例の、教科書をつくる途中で、元の案のパン屋さんでは通らなくて和菓子屋さんに変えさせられたことで話題になった、小学校の道徳の教科書です。指導意見を取り入れて晴れて出来上がったいくつかの会社の教科書の中から、今度は各教育委員会が来年度から使う教科書を選ぶことになります。そのための教科書の展示会が区内の図書館で開かれていたので、行ってきました。

 「新しい」、「みらい」、「明日」、「みんなの」などの文字が表紙にもあふれていて、なんだか無理をしているなーというのが最初の印象でした。およそ道徳を自覚することなく日々を過ごしている者として、ここで道徳の教科書の内容について何かを言う気はありません。 しかし、やはりことばでは大いに気になりました。

 まず話しことばです。6年生の教科書です。ひとみと厚が話しています。会話部分だけを抜き出してみます。

厚:「もしよかったら明日から徒競走の練習をしようよ。……ひとみさんも仲間に入ってもらえるとうれしいな」
ひとみ:「私、そんなに走れないけど。それでいいなら走ることは好きだからやりたいわ」

 その練習の結果いい成績を出すことができたひとみを、他のクラスメートがほめます。
「ひとみさん速いのね。見直したわ」
(『みんなの道徳6』学研 78-79)

 別の教科書です。修学旅行の夜のことです。女子児童のことばだけ抜き出してみます。

鈴木:「……自由におしゃべりしましょうよ。先生もわかってくださると思うわ」
山本:「……もう注意しなくてもいいわよ」
となりのへやからきた級友:「うるさいわね。静かにしなさいよ。ねむれないじゃない」
(『新しい道徳6』東京書籍 76-78)

 「先生もわかってくださると思うわ」「注意しなくてもいいわよ」「うるさいわね」など、戦前の女学生なら言っていたかもしれない言い方です。今の6年生の女の子が言うでしょうか。こうした教科書を1年間使い続けるうちに、実際の子どもたちはどう考えていくでしょう。教科書のことばは自分たちのものとは違うということをじっくり時間をかけて習っていくのでしょうか。

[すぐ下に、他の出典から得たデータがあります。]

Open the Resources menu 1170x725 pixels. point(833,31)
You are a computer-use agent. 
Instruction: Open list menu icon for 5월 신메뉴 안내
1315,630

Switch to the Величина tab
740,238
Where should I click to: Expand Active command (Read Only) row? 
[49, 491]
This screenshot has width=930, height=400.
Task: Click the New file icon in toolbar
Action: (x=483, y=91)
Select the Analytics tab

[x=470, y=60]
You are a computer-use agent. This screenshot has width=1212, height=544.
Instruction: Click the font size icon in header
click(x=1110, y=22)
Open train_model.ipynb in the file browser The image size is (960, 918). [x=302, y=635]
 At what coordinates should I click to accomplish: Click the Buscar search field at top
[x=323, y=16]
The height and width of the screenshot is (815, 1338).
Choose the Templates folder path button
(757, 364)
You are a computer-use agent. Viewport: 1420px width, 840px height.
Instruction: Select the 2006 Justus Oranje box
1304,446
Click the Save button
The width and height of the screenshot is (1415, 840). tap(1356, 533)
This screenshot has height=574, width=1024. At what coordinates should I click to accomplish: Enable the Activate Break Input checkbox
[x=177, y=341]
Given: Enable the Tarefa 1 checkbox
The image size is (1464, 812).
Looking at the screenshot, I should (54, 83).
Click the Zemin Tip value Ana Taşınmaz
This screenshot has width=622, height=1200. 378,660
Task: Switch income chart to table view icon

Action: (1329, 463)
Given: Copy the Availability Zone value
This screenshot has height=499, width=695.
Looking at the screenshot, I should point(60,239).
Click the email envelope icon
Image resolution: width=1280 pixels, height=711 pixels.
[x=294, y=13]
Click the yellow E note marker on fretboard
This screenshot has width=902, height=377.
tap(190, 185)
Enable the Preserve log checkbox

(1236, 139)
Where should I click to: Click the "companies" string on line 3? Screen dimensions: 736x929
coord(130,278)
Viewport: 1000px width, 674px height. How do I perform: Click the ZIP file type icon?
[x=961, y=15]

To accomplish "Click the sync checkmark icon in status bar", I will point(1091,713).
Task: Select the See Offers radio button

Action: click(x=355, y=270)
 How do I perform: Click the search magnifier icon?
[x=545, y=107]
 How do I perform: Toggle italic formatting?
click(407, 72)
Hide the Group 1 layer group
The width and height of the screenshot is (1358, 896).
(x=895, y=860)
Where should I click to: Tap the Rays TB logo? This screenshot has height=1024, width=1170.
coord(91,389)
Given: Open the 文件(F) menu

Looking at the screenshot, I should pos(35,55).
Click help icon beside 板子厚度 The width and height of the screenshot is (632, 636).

 もうひとつ、気になったことばがあります。 3年生の教科書をみていて、「ぼくは」が多く使われているのに気がつきました。
「ぼくはこの四月にこの小学校へ転校してきました」
「ぼくはこれからおじさんのところに行きます」
といった調子です。「わたしは」もないわけではありません。
「わたしはすてきなものを発見しました」
などです。でもそれは「ぼくは」に比べたらかなり少ない。

 道徳を伝えるために、子どもの生活を題材にして身近に感じさせようとしている課が多いのですが、そこに登場する子どもはどうも男の子のほうが多そうなのです。それで、「ぼくは」という人称詞のほか、西郷隆盛などを除いて、「俊介は」のような性別のわかる名前が出てくるものを数えてみました。廣済堂あかつきの『小学生のどうとく3』では、「ぼくは、俊介は」式のものが13例、「わたしは、明子は」式のものが9例でした。教育出版の『小学 どうとく3』では「ぼくは、俊介は」式のが15例、「わたしは、明子は」式は9例でした。どちらも男の子が中心になって展開するストーリーが女の子のよりずっと多いのです。

 道徳の教科書だからこそこんなに差があるのは困ります。こういう教科書で毎日勉強する日本の子どもたちは、いつのまにかじわじわと男性が中心で動く男性上位の意識を身につけていってしまいます。これでは将来にわたってジェンダーギャップ指数111位から脱出するのは難しいのではないかと暗澹たる思いです。